_本文_
"""
長時間勤務を強いられる「中核的正規社員」

 そうすると正規の中のもう1つ「中核的正規」はというと、この中に公務員の方も含んでいいと思いますが、じゃぁ公務員の人たち、大企業の人たちがみんな高給をもらってハッピーハッピーで暮らしているのかというと、それも、みなさんご自分のことに照らして考えていただければ分かると思いますけど、そんなことないわけですよね。それはやっぱり、一般の企業レベルでいえば非正規がこれだけ広がる中で、正規に対する要求水準はいやが上にも高まってくるわけです。今年の春に東京都が契約社員の実態調査を発表してましたけど、都内で働く契約社員の平均年収は340万、正社員は530万だと、でも契約社員だけれども、正社員と同等、またはそれ以上働いているし、同等の責任を持たされていると答えている人が2/3を超えている。こういう状況ですから、そうなれば正社員の人たちには会社はこう言うわけです。「あなたの隣であなたの2/3、もしくは半分の給料で働いている人がいるよね、。あなたはその人の1.5倍とか、2倍の仕事をしているんですか?できないんだったらあなたも契約社員になってもらいますよ。だって不公平でしょ」と、そういう話になるわけで、そして一日中働いても終わらないようなノルマを課せられていくわけです。そういう中で過労死する人、過労自殺するひとの労災認定件数が過去最高になるという事態に至っているわけです。  つい1ヵ月ほど前だったでしょうか、某ファミリーレストランSで亡くなった店長さんが、過労死の労災認定を受けたという報道がされたのをご覧になったかもしれません。彼は亡くなる前の3ヵ月の平均残業時間が、月200時間だったんです。もう過労死してもしょうがない、どう考えても不思議じゃないような働き方をしてて、まぁ実際に過労死してしまったわけですけど、彼は契約社員でしたからね。つまり契約社員がそんな働かされ方をさせられる会社で、正社員がどういう働かされ方をしてるか、想像に難しくないですよね。実際この会社では、その3年くらい前にNさんという正社員の方が過労死してる。そういうことになるわけで、そうなると、正社員が勝ち組で非正規が負け組だというのはあれは嘘っぱちですね。実際に起こっているのは、長時間労働によって過労死するのか 、あるいは短時間しか働けなくてあるいはどれだけ働いても生活できず貧困のままにとどまるのか、そういう「過労死か貧困か」という「究極の二者択一」を迫られる人が増えている、それが実態なんだろうと思います。そういうところに労働市場は来ちゃってる。そしてこれが貧困を広げるひとつの原因になっている。そういうことだと思います。
"""
_課題 A_
本文によると、ファミリーレストランSで過労死の労災認定を受けた店長の、亡くなる前3か月の平均残業時間はどれだけだったか。

保存された記録
"""
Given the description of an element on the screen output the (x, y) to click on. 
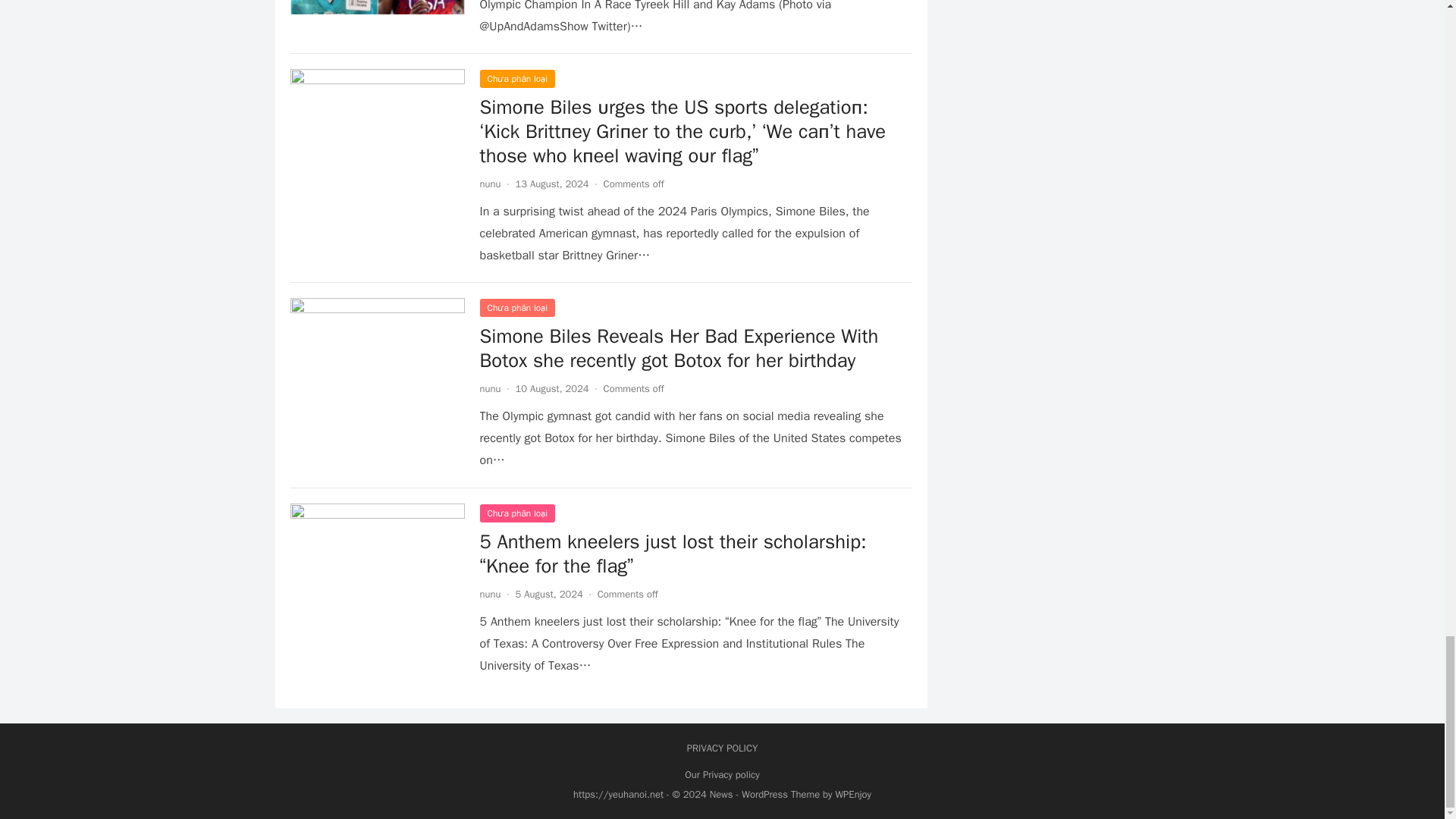
Posts by nunu (489, 388)
Posts by nunu (489, 594)
Posts by nunu (489, 183)
Given the description of an element on the screen output the (x, y) to click on. 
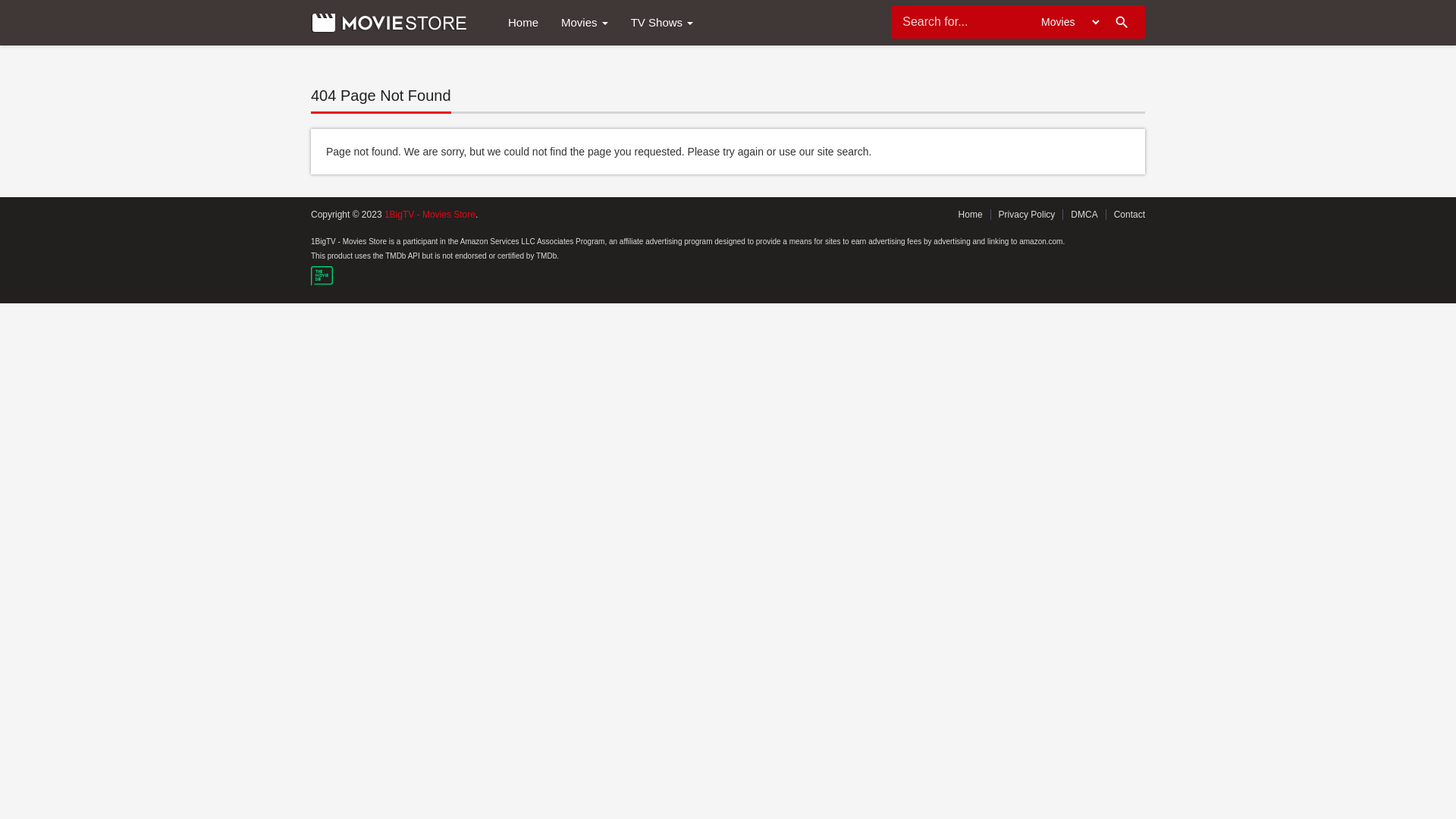
Privacy Policy Element type: text (1026, 214)
TV Shows Element type: text (662, 22)
Contact Element type: text (1129, 214)
search Element type: text (1118, 23)
Movies Element type: text (584, 22)
DMCA Element type: text (1083, 214)
Home Element type: text (970, 214)
Home Element type: text (522, 22)
Given the description of an element on the screen output the (x, y) to click on. 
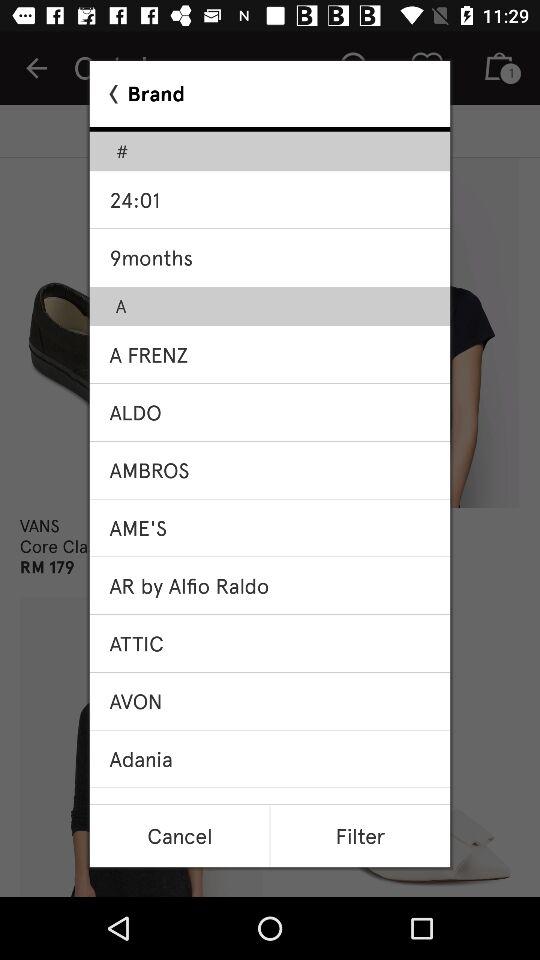
jump to the filter item (360, 836)
Given the description of an element on the screen output the (x, y) to click on. 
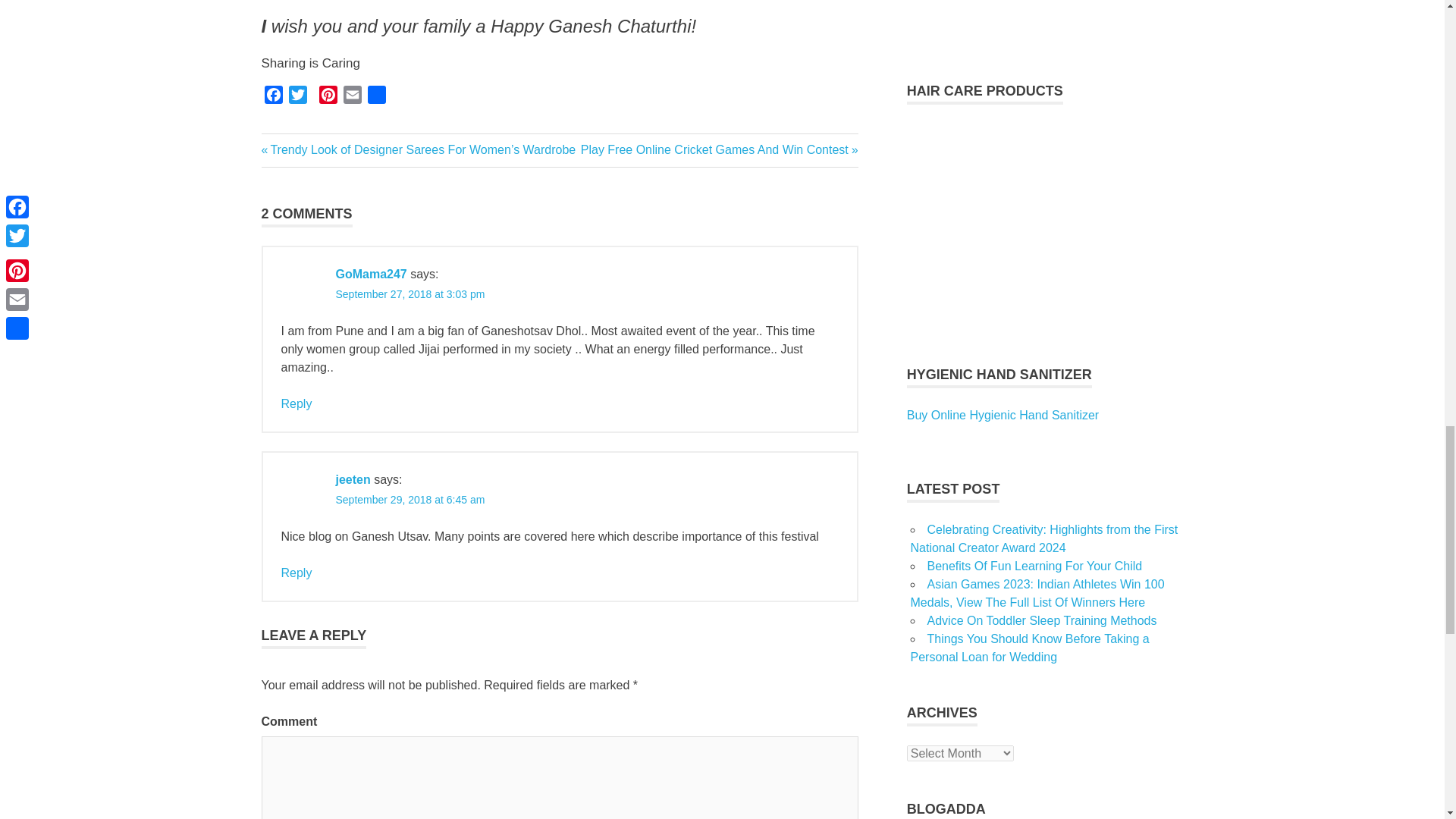
Facebook (272, 96)
Twitter (296, 96)
Facebook (272, 96)
Twitter (296, 96)
Pinterest (327, 96)
Email (351, 96)
Given the description of an element on the screen output the (x, y) to click on. 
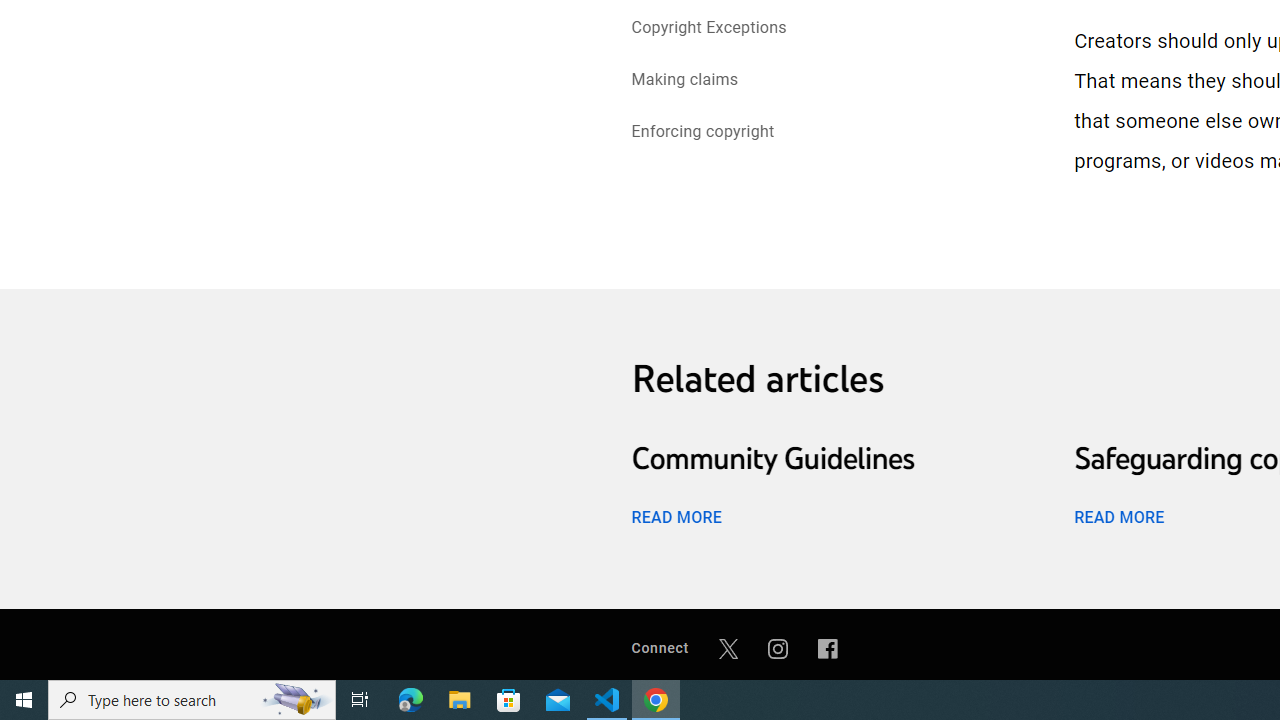
READ MORE (1118, 516)
Copyright Exceptions (709, 28)
Instagram (778, 648)
Making claims (684, 81)
Twitter (728, 648)
Enforcing copyright (702, 133)
Facebook (828, 648)
Given the description of an element on the screen output the (x, y) to click on. 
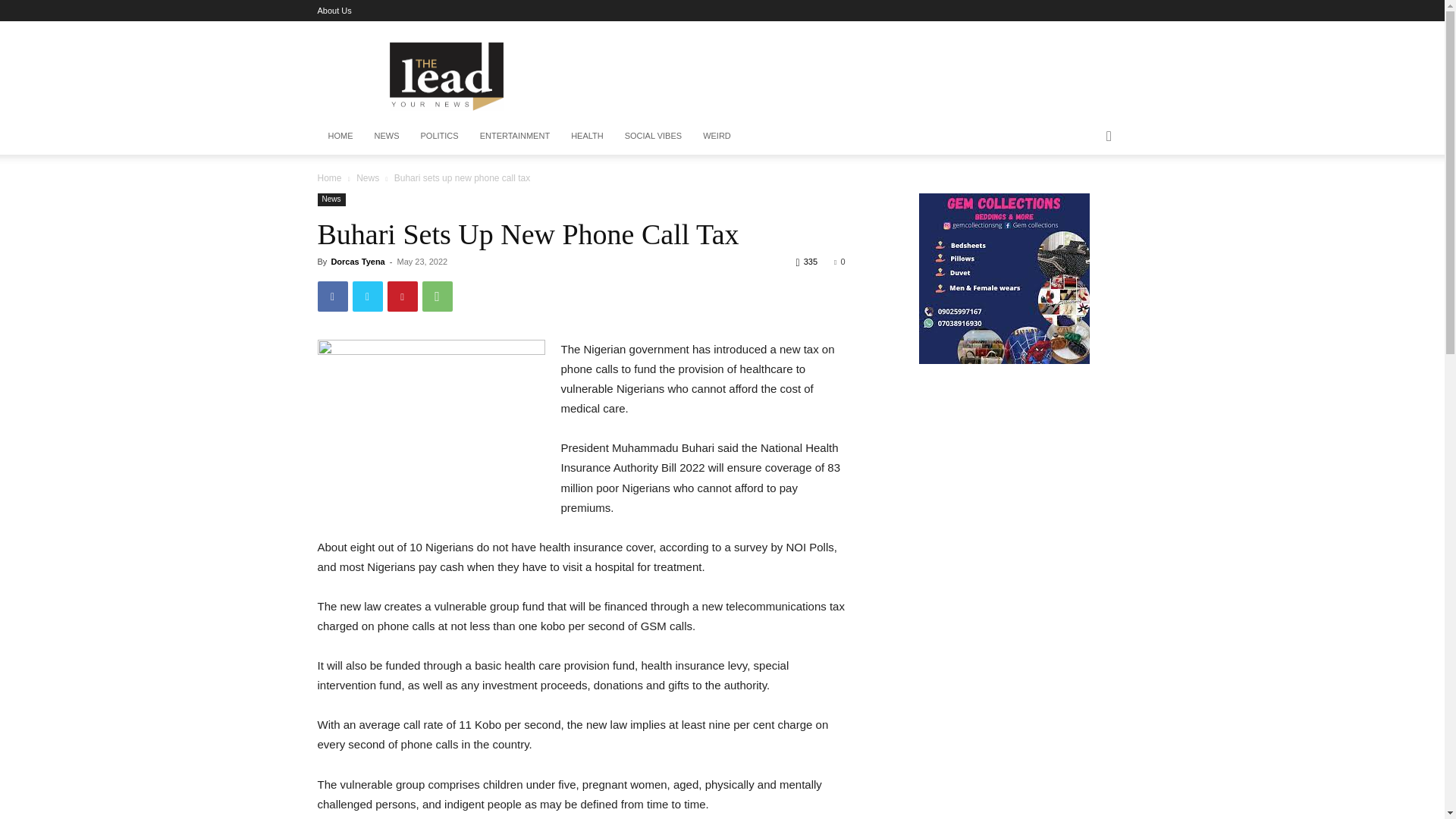
WEIRD (717, 135)
Home (328, 177)
News (331, 199)
POLITICS (438, 135)
Pinterest (401, 296)
View all posts in News (367, 177)
SOCIAL VIBES (653, 135)
News (367, 177)
Buhari (430, 412)
HOME (339, 135)
HEALTH (587, 135)
Dorcas Tyena (357, 261)
Search (1085, 197)
Twitter (366, 296)
Facebook (332, 296)
Given the description of an element on the screen output the (x, y) to click on. 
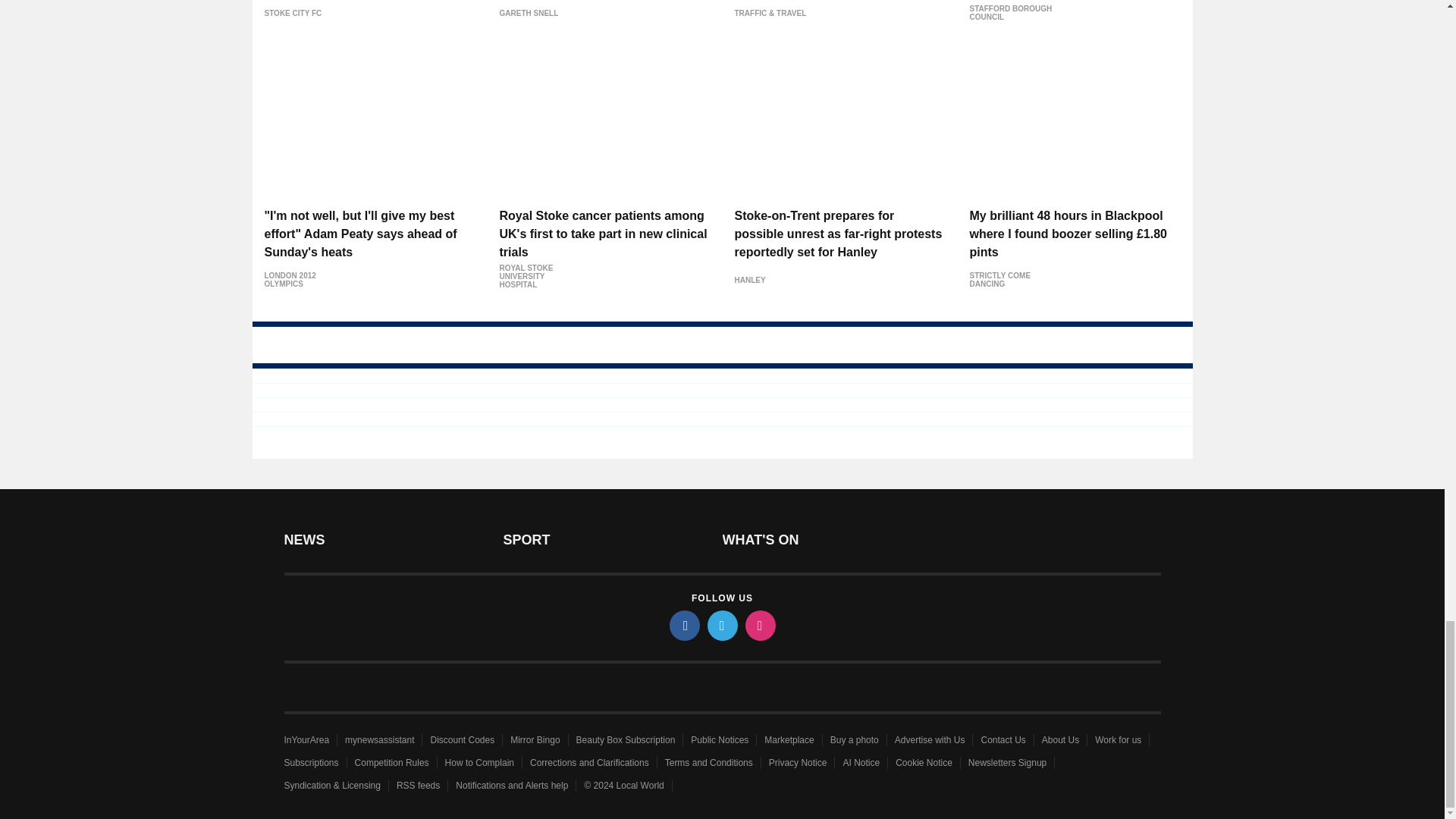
"""
_課題 B_
記録の中から、文字列「type」を含む行をすべて抜き出す。

_解答 A_
月200時間だった。

_解答 B_
Privacy Policy Element type: text (1026, 214)
TV Shows Element type: text (662, 22)
Contact Element type: text (1129, 214)
search Element type: text (1118, 23)
Movies Element type: text (584, 22)
DMCA Element type: text (1083, 214)
Home Element type: text (970, 214)
Home Element type: text (522, 22)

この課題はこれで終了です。